Unified Analyses for Hierarchical Federated Learning: Topology Selection under Data Heterogeneity

This paper establishes the first unified non-convex convergence framework for four two-tier topologies of Hierarchical Federated Learning (HFL) (Star-Star / Star-Ring / Ring-Star / Ring-Ring). By utilizing a common set of assumptions and an "effective learning rate," it compares their convergence bounds in a single table, derives three actionable topology selection principles, and validates them on CIFAR-10, CINIC-10, Fashion-MNIST, and SST-2.

Unifying Formal Explanations: A Complexity-Theoretic Perspective

Proposes a unified framework reducing sufficient and contrastive reasons (local/global, probabilistic/non-probabilistic) to a minimization problem of a unified probability value function. It reveals that global value functions possess key combinatorial optimization properties like monotonicity, submodularity, and supermodularity, proving that global explanations are computable in polynomial time—even when the corresponding local explanations are NP-hard.

Unleashing LLMs in Bayesian Optimization: Preference-Guided Framework for Scientific Discovery

LGBO continuously converts LLM semantic preferences about "where is worth trying" into controllable mean shifts of the GP surrogate model. This allows Bayesian optimization (BO) to utilize domain knowledge to accelerate cold starts in scientific discovery tasks without delegating final point selection to potentially unstable LLMs.

Unlocking the Potential of Weighting Methods in Federated Learning through Communication Compression

This paper proposes ADI (Agnostic DIANA), which embeds "DIANA-style differential compression" into the solving of the agnostic weighted federated learning saddle point problem. This makes the two previously incompatible paths—"automatic weighting" and "communication compression"—simultaneously viable for the first time. By using a \(\min_\theta\max_\pi\) weighting framework to combat data heterogeneity while only uploading compressed differential vectors and a scalar loss, it breaks the communication bottleneck. Theoretically, it covers exact gradient, stochastic gradient, and partial participation scenarios; experimentally, it achieves better convergence than pure compression baselines on heterogeneously partitioned CIFAR-10.

ViTSP: Guiding Large-Scale Traveling Salesman Problem Solving with Vision-Language Models

ViTSP visualizes large-scale TSP instances as images and feeds them into a pre-trained VLM, allowing the VLM to "see" and box promising small regions as subproblems. These are then iteratively solved by an exact solver (Concorde) to improve the global solution. On real-world TSPLIB instances with 1k–88k nodes, it achieves an average optimality gap of only 0.24%, surpassing LKH-3 and various learning-based solvers without any task-specific training.

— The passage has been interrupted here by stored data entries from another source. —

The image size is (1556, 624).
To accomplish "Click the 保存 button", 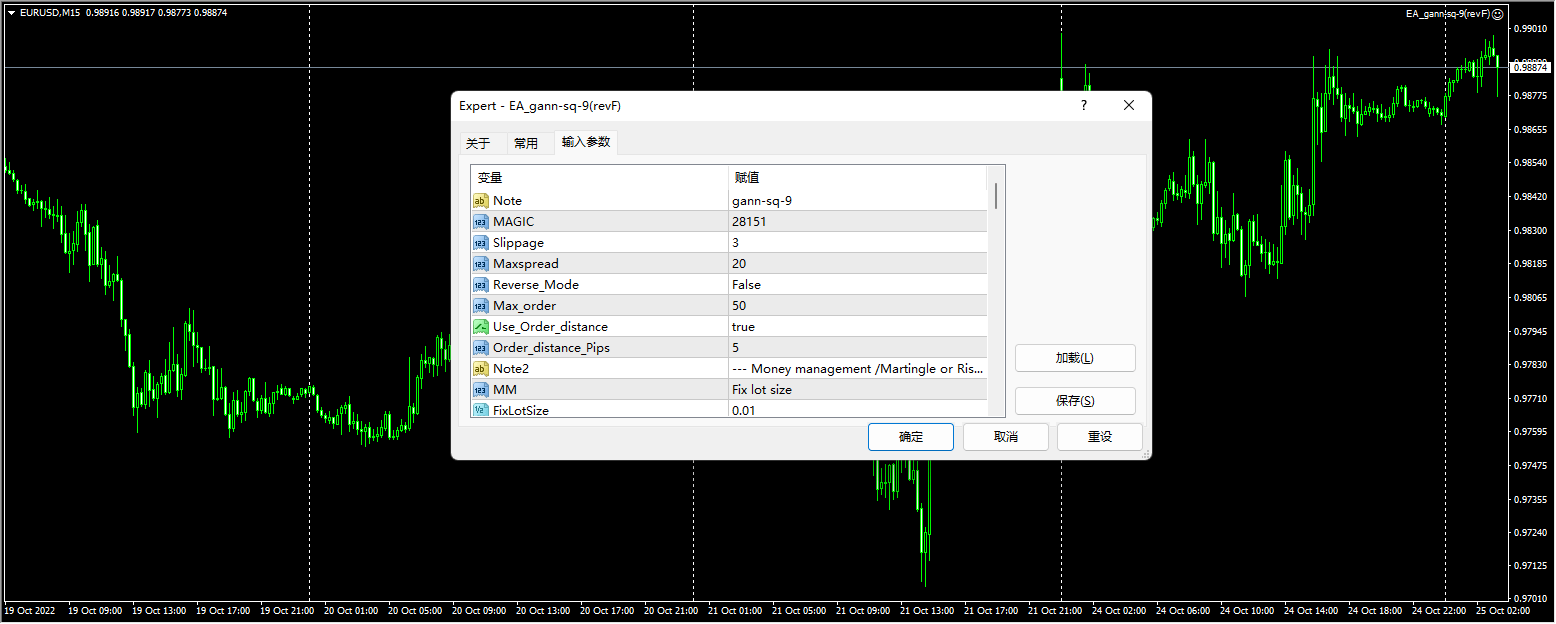I will click(1075, 401).
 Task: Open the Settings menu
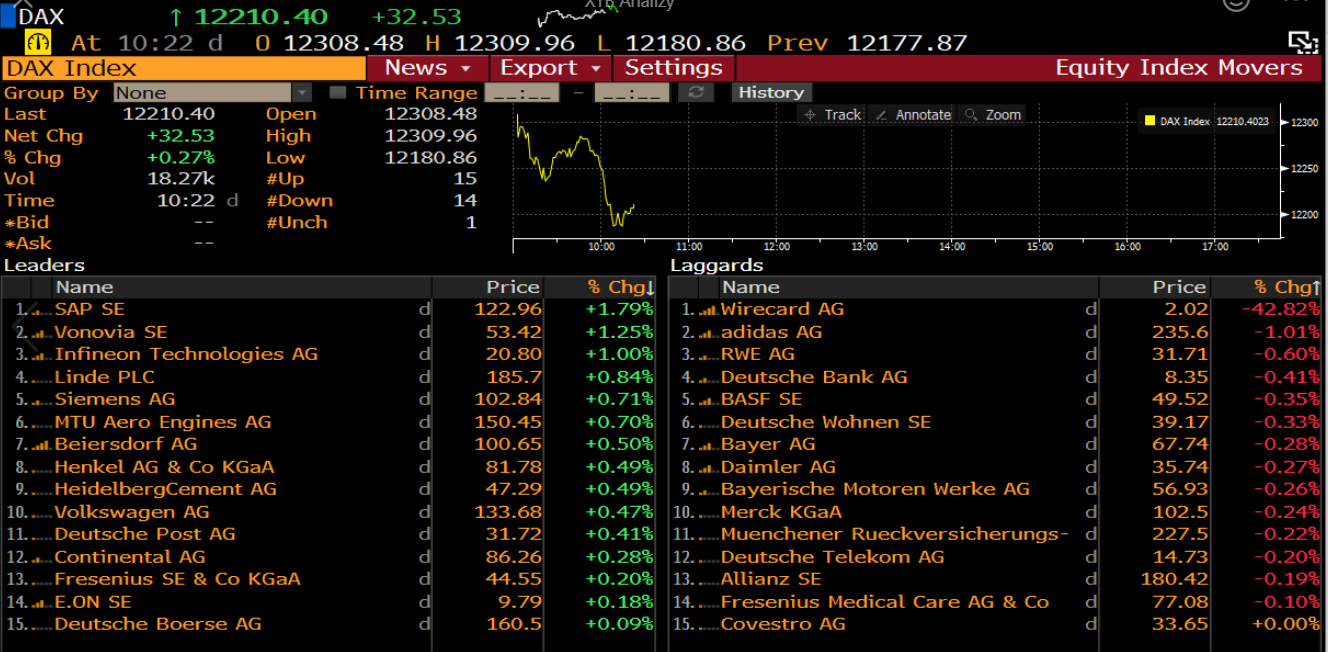[673, 68]
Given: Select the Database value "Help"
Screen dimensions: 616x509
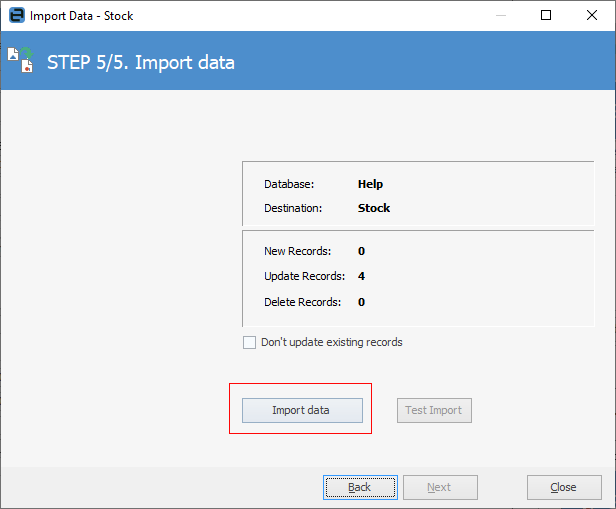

Weight Decay May Matter More Than µP for Learning Rate Transfer in Practice

This paper revisits learning rate transfer in large model training through a unified "relative update" framework. It discovers that the alignment assumptions upon which µP relies quickly fail during actual training. What truly stabilizes cross-width feature learning and enables learning rate transfer throughout most of the training process is independent weight decay. The learning rate scaling of µP essentially serves only as an "implicit learning rate warmup," which can be largely replaced by a stronger explicit warmup.

WSM: Decay-free Learning Rate Schedule via Checkpoint Merging for LLM Pre-training

WSM theoretically equates "learning rate decay" with "weighted checkpoint merging"—showing that constant learning rate training followed by merging recent checkpoints with derived weights can simulate any decay curve (cosine, linear, 1-sqrt, etc.). This removes the decay phase from training entirely and consistently outperforms the mainstream WSD scheme on benchmarks like MATH, HumanEval, and MMLU-Pro.